Nel primo impegno a Québec, incontrando le autorità civili nella Citadelle, residenza ufficiale del governatore generale del Canada, Francesco esorta a trarre ispirazione dalla saggezza e dalla cultura delle popolazioni autoctone avversata in passato dalle politiche di assimilazione.
Il male sofferto sia monito perché i diritti della famiglia non vengano messi da parte in nome di esigenze produttive e interessi individuali
Alle riflessioni sul doloroso passato delle popolazioni indigene, il Papa affianca, poi, lo sguardo sul presente e sull’“insensata follia della guerra”, di fronte alla quale c’è “bisogno di lenire gli estremismi della contrapposizione e di curare le ferite dell’odio”. Cita Edith Bruck – “la pace ha un suo segreto: non odiare mai nessuno. Se si vuole vivere non si deve mai odiare.” – e spiega che pace e sicurezza non si raggiungono con una corsa agli armamenti e strategie di deterrenza.

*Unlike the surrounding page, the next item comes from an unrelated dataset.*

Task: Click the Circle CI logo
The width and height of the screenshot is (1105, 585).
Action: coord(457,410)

Non c’è bisogno di chiedersi come proseguire le guerre, ma come fermarle. E di impedire che i popoli siano tenuti nuovamente in ostaggio dalla morsa di spaventose guerre fredde allargate. C’è bisogno di politiche creative e lungimiranti, che sappiano uscire dagli schemi delle parti per dare risposte alle sfide globali.

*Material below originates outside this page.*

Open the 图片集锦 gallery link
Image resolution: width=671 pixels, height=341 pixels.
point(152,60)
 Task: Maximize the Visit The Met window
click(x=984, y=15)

A proposito della salvaguardia della terra, Francesco richiama l’armoniosa visione del creato delle popolazioni indigene, dalla quale imparare a “porsi in ascolto di Dio, delle persone, della natura”. Un ascolto di cui c’è particolarmente bisogno “nella vorticosa frenesia del mondo odierno”, aggiunge il Papa, dove è “arduo uno sviluppo realmente umano, sostenibile e integrale” e si genera una “‘società della stanchezza e della disillusione’ che fatica a ritrovare il gusto della contemplazione, il sapore genuino delle relazioni, la mistica dell’insieme”.
Quanto bisogno abbiamo di ascoltarci e di dialogare, per allontanarci dall’individualismo imperante, dai giudizi affrettati, dall’aggressività dilagante, dalla tentazione di dividere il mondo in buoni e cattivi!

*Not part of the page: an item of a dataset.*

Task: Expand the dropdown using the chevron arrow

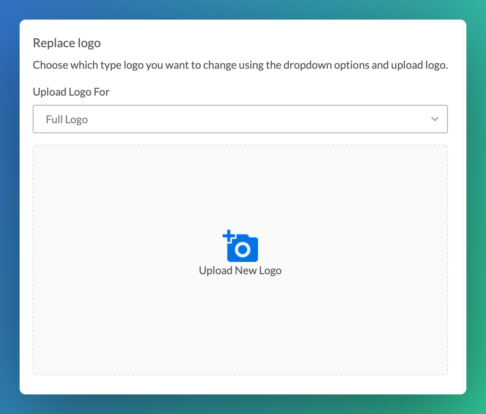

Per il Pontefice i “salutari valori presenti nelle culture indigene” possono essere d’ispirazione per chiunque “e possono contribuire a risanare le nocive abitudini di sfruttare il creato, le relazioni e il tempo, e di basarsi solo sull’utile e il profitto.
Ma tali insegnamenti “sono stati violentemente avversati in passato”, soprattutto dalle “politiche di assimilazione e di affrancamento” e dal “sistema scolastico residenziale, che ha danneggiato molte famiglie indigene, minandone la lingua, la cultura e la visione del mondo”. Un “sistema deprecabile”, lo definisce Francesco, che, “promosso dalle autorità governative dell’epoca”, “ha separato tanti bambini dalle loro famiglie”, con il coinvolgimento di “diverse istituzioni cattoliche locali”.
Per questo esprimo vergogna e dolore e, insieme ai Vescovi di questo Paese, rinnovo la mia richiesta di perdono per il male commesso da tanti cristiani contro le popolazioni indigene. Per tutto questo chiedo perdono. È tragico quando dei credenti, come accaduto in quel periodo storico, si adeguano alle convenienze del mondo piuttosto che al Vangelo.
Ora è tempo di “impegnarsi insieme”, rimarca il Papa, per “promuovere i legittimi diritti delle popolazioni native e favorire processi di guarigione e di riconciliazione tra loro e i non indigeni del Paese”. Da qui l’invito alle autorità civili “a rispondere in modo adeguato agli appelli della Commissione per la verità e la riconciliazione”.